▶ [DOCUMENT]:
__________________________________________________
OK also gives a measure of uncertainty attached to the results to signify the reliability of the estimation (Goovaerts 1997). This is done by calculating the estimation variance, which expresses the quality of the interpolation: high estimation variance means uncertain interpolation and low estimation variance indicates interpolation with smaller spatial uncertainty. It is estimated as follows

$$ \sigma_{{{\text{OK}}}}^{2} = E \left[ {\left( {\hat{Z}\left( {\mathbf{u}} \right) - Z\left( {\mathbf{u}} \right)} \right)^{2} } \right], $$
(6)

where E is the mathematical expectation.

The OK weights can be obtained by solving the system

$$ \left\{ {\begin{array}{*{20}l} {\sum\nolimits_{i = 1}^{J} {\lambda_{i} } \gamma_{ij} - \mu = \gamma_{i0} } \hfill \\ {\sum\nolimits_{i = 1}^{J} {\lambda_{i} } = 1} \hfill \\ \end{array} } \right.\quad {\text{for}}\quad j = 1, \ldots ,J, $$
(7)

where γij is the semi-variogram values between sampling locations ui and uj, γi0 are the semi-variogram values between sampling location ui and the target location u0, and μ is the Lagrange multiplier parameter. The unbiased estimate is guaranteed by the constraint of the sum of the weights to 1. The weights λi, obtained through the system (Eq. (7)) are inserted into Eq. (5) to make the estimation.

2.4 Simple Cokriging

Cokriging is a multivariate extension of kriging, which incorporates secondary information for improving the estimation of the primary variable. If the second variable is highly correlated with the primary variable, then incorporating it into the estimation process can lead to a reduction in prediction error variance compared to using kriging alone (Goovaerts 2000). Simple cokriging (SCK) assumes that the means of both the primary and secondary variables are known and constant within the study area. The method aims to estimate the primary variable as given by

$$ \hat{Z}_{1} \left( {{\mathbf{u}}_{0} } \right) = \left( {\mathop \sum \limits_{i = 1}^{J} \lambda_{1i} \left[ {Z_{1} \left( {{\mathbf{u}}_{i} } \right) - m_{1} } \right] + \mathop \sum \limits_{i = 1}^{K} \lambda_{2i} \left[ {Z_{2} \left( {{\mathbf{w}}_{i} } \right) - m_{2} } \right]} \right) + m_{1} , $$
(8)
__________________________________________________
▶ [REQUIRED WORK]:
1 > Turn the paragraph of the passage on kriging that begins "Cokriging is a multivariate extension of kriging" into a short bulleted list that keeps its main facts.
2 > Summarize the passage on kriging in two sentences.
3 > Continue the passage on kriging from the point where it stops.
The data stand apart from the passage on kriging as separate material.

▶ [Records for locating described items]:
__________________________________________________
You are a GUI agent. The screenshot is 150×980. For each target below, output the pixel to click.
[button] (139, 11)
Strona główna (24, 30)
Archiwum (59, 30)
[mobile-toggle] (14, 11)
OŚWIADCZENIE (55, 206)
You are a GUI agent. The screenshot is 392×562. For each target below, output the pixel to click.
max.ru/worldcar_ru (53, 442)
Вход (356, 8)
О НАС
__________________________________________________
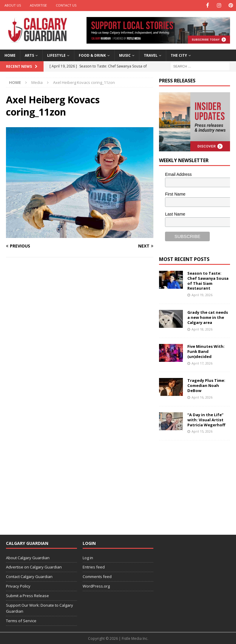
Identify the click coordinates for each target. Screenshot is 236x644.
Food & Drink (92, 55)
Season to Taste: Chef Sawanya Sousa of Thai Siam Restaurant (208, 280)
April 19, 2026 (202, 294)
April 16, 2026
__________________________________________________
▶ [REPLIES]:
1 >
- Cokriging extends kriging to multiple variables, using secondary information to improve the estimate of the primary variable.
- If the secondary variable is highly correlated with the primary one, including it can reduce prediction error variance compared with kriging alone (Goovaerts 2000).
- Simple cokriging (SCK) assumes that the means of both variables are known and constant within the study area.
- The method estimates the primary variable.

2 > Ordinary kriging measures the reliability of its estimates through the estimation variance, and it obtains its weights from a system that uses semi-variogram values and a Lagrange multiplier, with the weights constrained to sum to 1 so that the estimate is unbiased. Simple cokriging extends kriging by adding a secondary variable to improve the estimate of the primary variable, and it assumes that both variables have known, constant means within the study area.

3 >
where \(\hat{Z}_{1} \left( {{\mathbf{u}}_{0} } \right)\) is the estimated value of the primary variable at the target location u0, Z1(ui) are the observed values of the primary variable at locations ui, Z2(wi) are the observed values of the secondary variable at K locations wi, λ1i and λ2i are the weights of the first and second variables, and m1 and m2 are the stationary means of the primary and secondary variables, respectively.

The weights are obtained by solving the following system

$$ \left\{ {\begin{array}{*{20}l} {\sum\nolimits_{{i_{1} = 1}}^{J} {\gamma_{{z_{1} }} } \left( {{\mathbf{u}}_{{i_{1} }} - {\mathbf{u}}_{{j_{1} }} } \right)\lambda_{1i} + \sum\nolimits_{{i_{2} = 1}}^{K} {\gamma_{{z_{1} z_{2} }} } \left( {{\mathbf{w}}_{{i_{2} }} - {\mathbf{u}}_{{j_{1} }} } \right)\lambda_{2i} = \gamma_{{z_{1} }} \left( {{\mathbf{u}}_{{j_{1} }} - {\mathbf{u}}_{0} } \right)\quad {\text{for}}\quad j_{1} = 1, \ldots ,J} \hfill \\ {\sum\nolimits_{{i_{1} = 1}}^{J} {\gamma_{{z_{2} z_{1} }} } \left( {{\mathbf{u}}_{{i_{1} }} - {\mathbf{w}}_{{j_{2} }} } \right)\lambda_{1i} + \sum\nolimits_{{i_{2} = 1}}^{K} {\gamma_{{z_{2} }} } \left( {{\mathbf{w}}_{{i_{2} }} - {\mathbf{w}}_{{j_{2} }} } \right)\lambda_{2i} = \gamma_{{z_{1} z_{2} }} \left( {{\mathbf{w}}_{j2} - {\mathbf{u}}_{0} } \right)\quad {\text{for}}\quad j_{2} = 1, \ldots ,K} \hfill \\ \end{array} } \right., $$
(9)

where \(\gamma_{{z_{1} }}\) and \(\gamma_{{z_{2} }}\) are the theoretical semi-variograms of the first and second variable, respectively, and \(\gamma_{{z_{1} z_{2} }} = \gamma_{{z_{2} z_{1} }}\) are the theoretical cross-variograms between the two variables.

Unbiasedness is guaranteed by the subsequent equation whatever the cokriging weights

$$ E \left[ {\hat{Z}_{1} \left( {\mathbf{u}} \right) - Z_{1} \left( {\mathbf{u}} \right)} \right] = 0. $$
(10)

To make the prediction, the weights obtained through the system of equations (Eq. (9)) are entered into Eq. (8).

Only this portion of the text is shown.